The machine has been on the U.S. government’s banned list for exports to the Gulf region and elsewhere.
Now, though, General Atomics has developed a new export variant of Predator, which it hopes will allow the company to sell the UAV to America’s allies in the region.
Chris Ames, the business development director at General Atomics, says that without any significant changes, the company has come up with a UAV it thinks will allow Predator to satisfy U.S. export requirements but retain the performance characteristics which made it famous.
The new export version won’t be capable of being weaponized, however.
Ames said the machine would be able to undertake its mission as a persistent intelligence, surveillance and reconnaissance platform but wouldn’t carry missiles or other weapons.

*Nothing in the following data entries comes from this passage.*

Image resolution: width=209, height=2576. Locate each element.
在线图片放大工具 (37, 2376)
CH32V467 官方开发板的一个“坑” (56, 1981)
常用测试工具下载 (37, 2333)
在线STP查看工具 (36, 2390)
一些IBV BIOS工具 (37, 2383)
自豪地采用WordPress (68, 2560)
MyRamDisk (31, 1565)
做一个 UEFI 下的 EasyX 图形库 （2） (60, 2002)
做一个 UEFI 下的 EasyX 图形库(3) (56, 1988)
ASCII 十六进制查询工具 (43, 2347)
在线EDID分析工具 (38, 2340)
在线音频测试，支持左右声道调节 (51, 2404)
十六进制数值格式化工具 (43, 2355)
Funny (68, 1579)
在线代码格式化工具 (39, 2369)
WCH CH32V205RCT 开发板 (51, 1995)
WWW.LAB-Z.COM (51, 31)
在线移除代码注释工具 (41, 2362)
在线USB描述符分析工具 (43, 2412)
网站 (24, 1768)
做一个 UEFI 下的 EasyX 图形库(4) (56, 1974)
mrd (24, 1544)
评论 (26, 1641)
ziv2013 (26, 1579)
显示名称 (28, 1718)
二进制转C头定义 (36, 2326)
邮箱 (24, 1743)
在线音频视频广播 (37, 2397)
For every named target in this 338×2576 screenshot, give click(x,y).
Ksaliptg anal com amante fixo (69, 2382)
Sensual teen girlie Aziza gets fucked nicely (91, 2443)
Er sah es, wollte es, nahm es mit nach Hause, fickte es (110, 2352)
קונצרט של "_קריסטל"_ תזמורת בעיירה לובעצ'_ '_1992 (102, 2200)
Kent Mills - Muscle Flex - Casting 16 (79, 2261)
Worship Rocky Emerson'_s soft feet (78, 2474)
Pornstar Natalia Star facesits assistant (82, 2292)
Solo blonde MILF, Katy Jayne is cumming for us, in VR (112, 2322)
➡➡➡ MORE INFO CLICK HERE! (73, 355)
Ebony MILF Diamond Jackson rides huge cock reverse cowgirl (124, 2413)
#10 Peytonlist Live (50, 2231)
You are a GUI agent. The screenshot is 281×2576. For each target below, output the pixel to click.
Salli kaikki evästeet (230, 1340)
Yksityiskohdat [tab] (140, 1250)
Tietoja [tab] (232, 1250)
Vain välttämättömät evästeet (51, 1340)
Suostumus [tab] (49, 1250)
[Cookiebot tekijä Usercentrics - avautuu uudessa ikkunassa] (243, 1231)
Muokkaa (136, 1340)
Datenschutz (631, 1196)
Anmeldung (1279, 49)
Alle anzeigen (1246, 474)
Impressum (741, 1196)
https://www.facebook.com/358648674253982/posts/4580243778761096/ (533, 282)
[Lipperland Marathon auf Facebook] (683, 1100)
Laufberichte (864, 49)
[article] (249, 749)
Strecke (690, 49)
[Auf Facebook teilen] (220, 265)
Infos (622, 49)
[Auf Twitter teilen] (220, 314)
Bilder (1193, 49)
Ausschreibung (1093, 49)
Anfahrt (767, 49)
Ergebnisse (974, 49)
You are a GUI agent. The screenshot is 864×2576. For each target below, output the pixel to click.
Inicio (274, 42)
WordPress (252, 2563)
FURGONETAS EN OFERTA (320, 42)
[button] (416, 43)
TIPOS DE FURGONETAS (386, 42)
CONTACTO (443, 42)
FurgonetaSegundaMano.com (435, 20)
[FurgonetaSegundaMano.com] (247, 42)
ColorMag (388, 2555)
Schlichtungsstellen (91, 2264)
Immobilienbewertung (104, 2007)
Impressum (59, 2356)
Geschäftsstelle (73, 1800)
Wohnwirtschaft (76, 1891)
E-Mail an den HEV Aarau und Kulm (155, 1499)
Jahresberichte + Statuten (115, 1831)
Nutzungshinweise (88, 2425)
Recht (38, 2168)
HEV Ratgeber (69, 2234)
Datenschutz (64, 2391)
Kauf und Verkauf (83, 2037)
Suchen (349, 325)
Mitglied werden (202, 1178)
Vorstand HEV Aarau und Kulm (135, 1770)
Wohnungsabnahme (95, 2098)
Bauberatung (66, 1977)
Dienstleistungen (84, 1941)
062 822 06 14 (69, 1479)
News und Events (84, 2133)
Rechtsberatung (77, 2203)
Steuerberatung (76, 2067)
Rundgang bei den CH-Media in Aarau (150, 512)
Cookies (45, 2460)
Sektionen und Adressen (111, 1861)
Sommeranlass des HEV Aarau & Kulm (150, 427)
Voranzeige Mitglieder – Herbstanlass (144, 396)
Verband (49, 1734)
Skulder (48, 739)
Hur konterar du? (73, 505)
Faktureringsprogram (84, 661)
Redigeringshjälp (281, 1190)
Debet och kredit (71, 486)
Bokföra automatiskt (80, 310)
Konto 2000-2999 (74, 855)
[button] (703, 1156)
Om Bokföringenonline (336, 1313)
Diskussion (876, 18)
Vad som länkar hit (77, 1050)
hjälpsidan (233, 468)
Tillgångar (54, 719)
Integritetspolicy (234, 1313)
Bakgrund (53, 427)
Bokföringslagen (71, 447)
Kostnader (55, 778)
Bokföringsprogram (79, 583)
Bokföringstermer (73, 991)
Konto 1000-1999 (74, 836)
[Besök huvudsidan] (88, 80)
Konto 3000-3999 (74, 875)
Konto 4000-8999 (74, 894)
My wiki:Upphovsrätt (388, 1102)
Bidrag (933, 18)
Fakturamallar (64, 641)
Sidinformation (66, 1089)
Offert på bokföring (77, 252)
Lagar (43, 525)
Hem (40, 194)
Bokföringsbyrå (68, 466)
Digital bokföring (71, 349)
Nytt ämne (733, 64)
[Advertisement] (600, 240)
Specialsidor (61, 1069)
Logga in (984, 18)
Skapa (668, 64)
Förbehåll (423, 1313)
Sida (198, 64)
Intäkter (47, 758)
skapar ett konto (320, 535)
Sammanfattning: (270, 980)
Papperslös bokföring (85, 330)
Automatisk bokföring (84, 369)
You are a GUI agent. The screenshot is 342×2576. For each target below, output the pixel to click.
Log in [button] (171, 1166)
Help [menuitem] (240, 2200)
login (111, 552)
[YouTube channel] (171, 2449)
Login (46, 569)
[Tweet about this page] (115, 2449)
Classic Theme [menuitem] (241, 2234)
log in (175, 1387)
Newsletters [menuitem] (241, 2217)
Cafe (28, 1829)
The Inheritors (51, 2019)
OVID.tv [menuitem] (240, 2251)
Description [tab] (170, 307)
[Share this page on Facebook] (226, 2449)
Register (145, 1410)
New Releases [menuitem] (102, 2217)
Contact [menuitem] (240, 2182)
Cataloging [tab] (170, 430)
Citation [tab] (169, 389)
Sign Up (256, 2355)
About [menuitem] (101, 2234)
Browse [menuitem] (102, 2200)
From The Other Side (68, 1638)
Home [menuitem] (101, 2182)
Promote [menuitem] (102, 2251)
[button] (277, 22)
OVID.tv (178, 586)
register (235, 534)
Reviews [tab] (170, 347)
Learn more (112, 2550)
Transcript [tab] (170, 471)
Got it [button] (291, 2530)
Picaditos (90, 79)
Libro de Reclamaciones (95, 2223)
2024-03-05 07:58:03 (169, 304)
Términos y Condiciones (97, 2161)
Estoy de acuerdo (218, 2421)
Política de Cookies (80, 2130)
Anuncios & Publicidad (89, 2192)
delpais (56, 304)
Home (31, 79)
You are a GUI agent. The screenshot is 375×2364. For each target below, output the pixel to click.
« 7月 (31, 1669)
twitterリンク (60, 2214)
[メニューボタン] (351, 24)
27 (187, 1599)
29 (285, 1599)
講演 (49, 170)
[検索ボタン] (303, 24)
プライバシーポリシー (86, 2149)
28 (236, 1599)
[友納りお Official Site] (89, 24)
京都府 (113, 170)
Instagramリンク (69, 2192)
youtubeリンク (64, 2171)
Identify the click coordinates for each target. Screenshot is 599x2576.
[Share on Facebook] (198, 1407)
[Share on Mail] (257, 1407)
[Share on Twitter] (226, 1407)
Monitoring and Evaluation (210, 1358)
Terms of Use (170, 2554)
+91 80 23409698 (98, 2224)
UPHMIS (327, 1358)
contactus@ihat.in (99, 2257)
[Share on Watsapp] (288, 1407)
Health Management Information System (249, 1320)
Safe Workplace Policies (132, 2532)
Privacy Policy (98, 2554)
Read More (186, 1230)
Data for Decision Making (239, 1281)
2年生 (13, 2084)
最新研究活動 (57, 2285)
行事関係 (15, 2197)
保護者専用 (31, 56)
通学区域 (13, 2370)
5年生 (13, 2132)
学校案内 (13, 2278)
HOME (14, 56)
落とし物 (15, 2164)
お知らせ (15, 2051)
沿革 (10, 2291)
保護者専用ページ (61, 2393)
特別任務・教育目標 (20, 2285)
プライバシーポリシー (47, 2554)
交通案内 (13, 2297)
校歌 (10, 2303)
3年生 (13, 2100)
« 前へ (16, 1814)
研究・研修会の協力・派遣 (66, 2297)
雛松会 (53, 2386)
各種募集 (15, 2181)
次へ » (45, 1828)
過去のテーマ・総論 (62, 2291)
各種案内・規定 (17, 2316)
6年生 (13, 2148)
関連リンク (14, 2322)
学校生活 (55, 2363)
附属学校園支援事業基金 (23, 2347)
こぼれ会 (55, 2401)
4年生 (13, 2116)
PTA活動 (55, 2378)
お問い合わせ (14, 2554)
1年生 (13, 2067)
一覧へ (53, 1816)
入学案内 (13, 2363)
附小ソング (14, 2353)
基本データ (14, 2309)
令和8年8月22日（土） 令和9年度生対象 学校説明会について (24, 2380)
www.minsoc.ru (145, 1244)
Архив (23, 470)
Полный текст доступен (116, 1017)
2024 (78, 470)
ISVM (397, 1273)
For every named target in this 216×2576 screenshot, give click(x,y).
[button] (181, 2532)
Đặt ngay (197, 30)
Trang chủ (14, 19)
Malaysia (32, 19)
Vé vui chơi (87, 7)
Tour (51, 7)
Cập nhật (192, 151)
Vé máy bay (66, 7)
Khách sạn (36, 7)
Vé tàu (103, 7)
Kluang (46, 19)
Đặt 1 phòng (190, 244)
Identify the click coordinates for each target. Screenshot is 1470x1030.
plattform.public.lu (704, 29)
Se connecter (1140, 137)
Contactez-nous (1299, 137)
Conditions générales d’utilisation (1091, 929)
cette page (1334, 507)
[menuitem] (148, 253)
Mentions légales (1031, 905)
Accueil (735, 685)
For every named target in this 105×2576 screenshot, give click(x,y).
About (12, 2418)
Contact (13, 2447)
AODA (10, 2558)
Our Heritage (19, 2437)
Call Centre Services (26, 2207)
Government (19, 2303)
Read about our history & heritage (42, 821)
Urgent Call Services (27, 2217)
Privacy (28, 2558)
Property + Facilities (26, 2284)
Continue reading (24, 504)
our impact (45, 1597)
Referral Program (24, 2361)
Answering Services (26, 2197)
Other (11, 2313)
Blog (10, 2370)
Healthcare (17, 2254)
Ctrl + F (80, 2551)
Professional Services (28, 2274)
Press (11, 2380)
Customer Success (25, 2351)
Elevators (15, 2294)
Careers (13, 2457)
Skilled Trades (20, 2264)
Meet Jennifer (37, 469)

“The vehicle is going through the U.S. approval process now and we are hoping for approval soon. We have conducted due diligence and we are satisfied it will meet export regulations,” Ames said.
In the meantime, the company is using the Dubai show to test the water locally and gauge possible levels of interest in the vehicle.
Ames declined to be drawn on what the proposed changes to the vehicle are, or what it was that caused the U.S. government to restrict exportability in the first place.
The executive hinted, though, that one of the concerns in the past related to violation of the Missile Technology Control Regime – a treaty set up to stop the proliferation of unmanned systems capable of delivering weapons of mass destruction.